L’alchimie atteinte ici entre les différents membres parait totale, tant on a le sentiment que l’art et sa réalisation prime sur l’égo de chacun. Mais elle ne fait pas oublier que les talents individuels de tous sont autant d’éléments nécessaires au maintien d’une musique si fragile et périlleuse. Le chant sensible d’un Steve Von Till très impliqué, les sonorités si pertinentes des machines de Noah Landis et le jeu de Jason Roeder, accumulant détails et patterns inspirés au possible, portent un album tout en parcimonie qui évite pourtant la moindre longueur (sauf peut-être pour l’instrumental placé à mi-parcours, moins marquant que le reste). La très touchante semi-ballade « I Can See You » en conclusion termine d’imposer cette évidence : la magie opère sur
The Eye of Every Storm. Celle qui fait la différence entre l’ennui que pourrait provoquer quelques notes égrainées avec économie, et la séduction opérant sur une telle orfèvrerie musicale.
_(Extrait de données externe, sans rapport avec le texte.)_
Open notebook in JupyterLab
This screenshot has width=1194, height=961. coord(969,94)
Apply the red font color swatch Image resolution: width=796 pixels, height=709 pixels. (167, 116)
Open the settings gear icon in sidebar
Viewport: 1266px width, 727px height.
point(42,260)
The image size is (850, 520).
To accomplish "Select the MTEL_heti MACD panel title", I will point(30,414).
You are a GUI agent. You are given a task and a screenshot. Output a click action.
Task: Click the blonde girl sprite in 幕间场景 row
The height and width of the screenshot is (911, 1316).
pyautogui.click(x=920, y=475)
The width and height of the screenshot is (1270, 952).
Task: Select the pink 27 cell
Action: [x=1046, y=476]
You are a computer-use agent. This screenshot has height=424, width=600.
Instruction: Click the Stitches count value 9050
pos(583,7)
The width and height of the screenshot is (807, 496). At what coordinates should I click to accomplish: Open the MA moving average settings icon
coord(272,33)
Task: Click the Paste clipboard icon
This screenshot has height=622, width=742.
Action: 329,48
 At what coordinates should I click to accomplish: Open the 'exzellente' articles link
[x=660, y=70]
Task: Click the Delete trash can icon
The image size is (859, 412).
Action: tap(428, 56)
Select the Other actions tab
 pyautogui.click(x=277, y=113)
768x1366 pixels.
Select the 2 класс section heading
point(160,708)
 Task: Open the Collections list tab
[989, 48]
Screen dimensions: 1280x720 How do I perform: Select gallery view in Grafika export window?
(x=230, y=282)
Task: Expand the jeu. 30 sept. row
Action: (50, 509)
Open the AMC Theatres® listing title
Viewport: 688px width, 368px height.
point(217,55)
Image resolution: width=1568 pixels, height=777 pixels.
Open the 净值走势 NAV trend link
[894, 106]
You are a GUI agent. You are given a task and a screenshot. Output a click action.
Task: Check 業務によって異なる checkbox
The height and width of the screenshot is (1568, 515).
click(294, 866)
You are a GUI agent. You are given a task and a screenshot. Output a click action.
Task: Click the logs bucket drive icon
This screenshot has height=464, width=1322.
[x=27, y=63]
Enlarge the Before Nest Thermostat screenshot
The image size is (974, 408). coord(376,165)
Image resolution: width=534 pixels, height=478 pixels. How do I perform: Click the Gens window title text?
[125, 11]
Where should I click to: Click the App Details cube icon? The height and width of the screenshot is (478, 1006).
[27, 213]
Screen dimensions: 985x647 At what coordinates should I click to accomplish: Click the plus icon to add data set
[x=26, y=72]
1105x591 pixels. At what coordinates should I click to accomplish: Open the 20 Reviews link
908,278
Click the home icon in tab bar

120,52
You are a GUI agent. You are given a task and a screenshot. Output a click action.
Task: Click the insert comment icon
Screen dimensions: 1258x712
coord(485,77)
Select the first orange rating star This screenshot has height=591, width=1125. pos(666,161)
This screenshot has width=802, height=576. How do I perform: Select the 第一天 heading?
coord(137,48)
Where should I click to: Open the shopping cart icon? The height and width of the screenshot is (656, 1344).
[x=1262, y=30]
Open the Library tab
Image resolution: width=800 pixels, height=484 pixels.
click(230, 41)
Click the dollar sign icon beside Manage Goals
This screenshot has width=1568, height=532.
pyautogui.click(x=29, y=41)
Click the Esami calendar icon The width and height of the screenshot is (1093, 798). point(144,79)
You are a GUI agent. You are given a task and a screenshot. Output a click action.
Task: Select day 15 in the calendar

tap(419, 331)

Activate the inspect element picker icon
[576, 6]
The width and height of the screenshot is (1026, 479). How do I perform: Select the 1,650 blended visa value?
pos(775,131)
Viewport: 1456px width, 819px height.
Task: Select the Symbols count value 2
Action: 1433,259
Et malgré le constat de cette sobriété apparente, la formation américaine ose sur l’un de ses disques les plus expérimentaux, paradoxalement. Elle ose bâtir des titans d’atmosphères comme le titre éponyme ou « Bridges », tous deux dépassants les onze minutes. Imaginez… Le premier place des plages électroniques ambiantes et discrètes secondant des vocaux tantôt hypnotiques, tantôt surpuissant et saisissants dans sa deuxième partie. Le second, peut-être encore plus irréel, parvient à captiver avec un piano épars et des percussions répétitives ou chancelantes selon l’humeur. Et en dépit de tous ces changements, le groupe reste fidèle à sa musicalité la plus élémentaire, presque toutes les compositions se concluant par un final des plus imposant (celui de « Bridges », cataclysmique).
C’est fait. Après
Times of Grace, Neurosis atteint un deuxième sommet avec
The Eye of Every Storm. Il va très loin, invite à une introspection douce mais incroyablement réaliste et puissante chez l’auditeur qui, s’il est réceptif, pourra sortir de l’album guérit de la peur de se retrouver seul face à lui-même. Passionnant de bout en bout, il s’agit d’une réussite artistique éclatante évoluant bien au-dessus de toute considération stylistique, pour un groupe majeur signant une nouvelle fois une oeuvre superbe.